Apart from shared_buffers, several other configuration settings directly impact query performance. These settings are temp_buffers, work_mem, effective_cache_size, and default_statistics_target; and increasing their values generally results in higher performance. In addition to these, PostgreSQL also allows configuring dozens of other configuration entries. These settings are covered in more detail in the PostgreSQL manual and are also discussed in the PostgreSQL 9.0 High Performance book.

When configuring these settings, you also want to ensure that either the autovacuum daemon is enabled, or that you run the ANALYZE command regularly. The PostgreSQL query planner relies on statistical information about the contents of tables in order to generate good plans for queries; and these statistics are gathered when ANALYZE is run, either manually or as part of the autovacuum daemon.

Lastly, data's physical layout on disk significantly impacts performance. PostgreSQL stores rows on disk according to their insertion order, and relies on indexes to answer queries that involve selecting a subset of data. This however causes unnecessary disk I/O when table rows are notably smaller in size than the database blocks holding them. For example, if one database block holds eight table rows and the database needs to find five particular rows, then the database ends up fetching five blocks (forty rows).

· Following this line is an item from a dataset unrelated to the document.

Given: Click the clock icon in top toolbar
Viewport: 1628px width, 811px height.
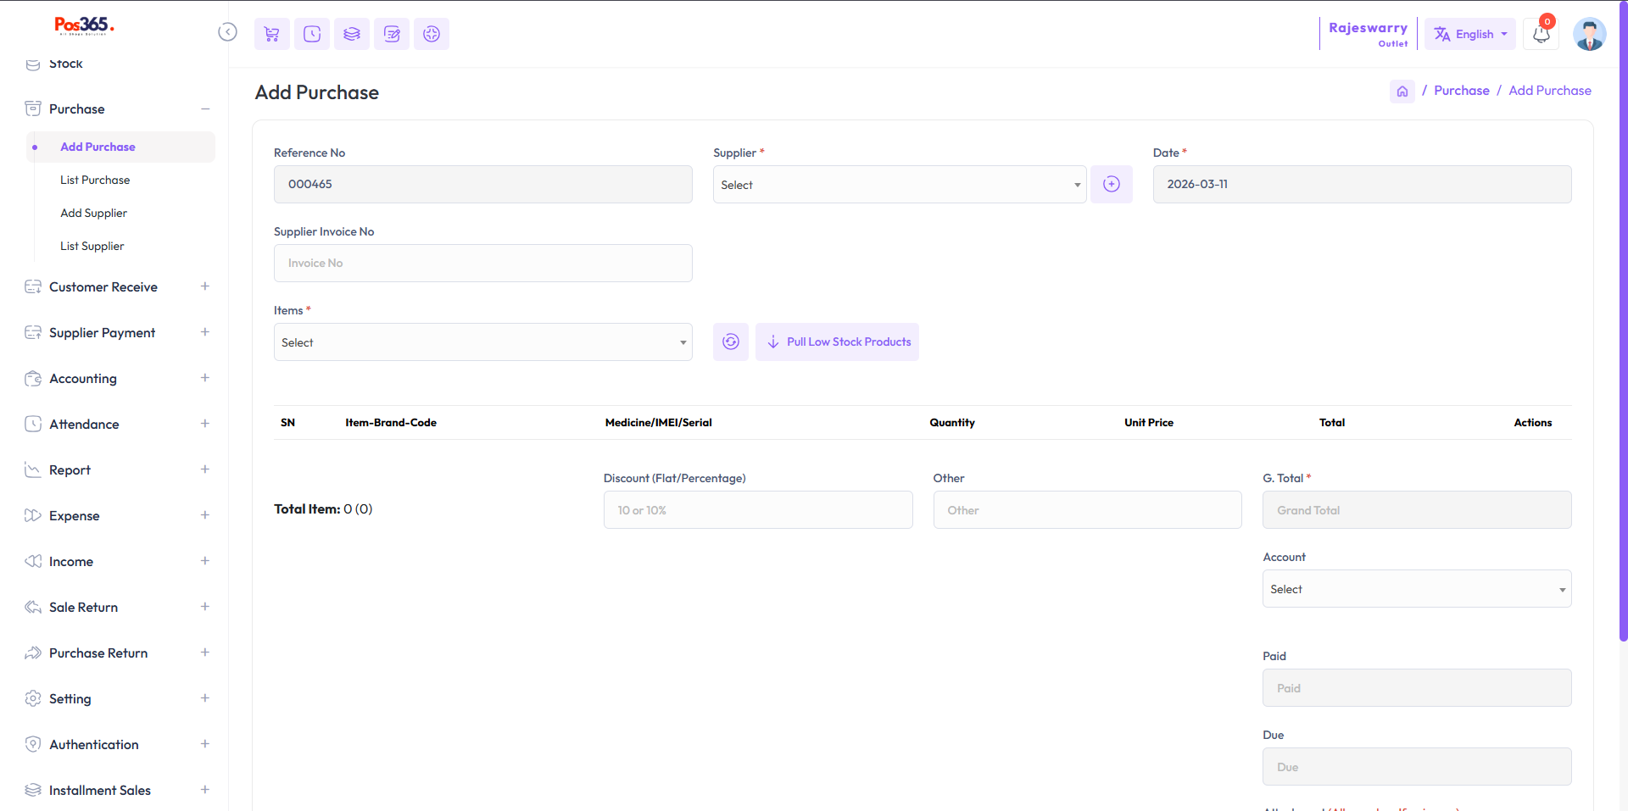Looking at the screenshot, I should (312, 34).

If the database table has a natural dimension on which most queries are issued, this data layout (or lack thereof) hurts performance. PostgreSQL allows reordering of data's physical layout on disk through the CLUSTER command. This command creates a temporary table that has its rows ordered according to an existing index's sort order, and swaps the actual table with the temporary one once the command is done. Later insertions into the table therefore aren't clustered.

Citus DB saves cluster commands issued against tables, but doesn't run the command after data uploads. You therefore need to manually log in to worker nodes and issue the CLUSTER command to cluster all shards in a database.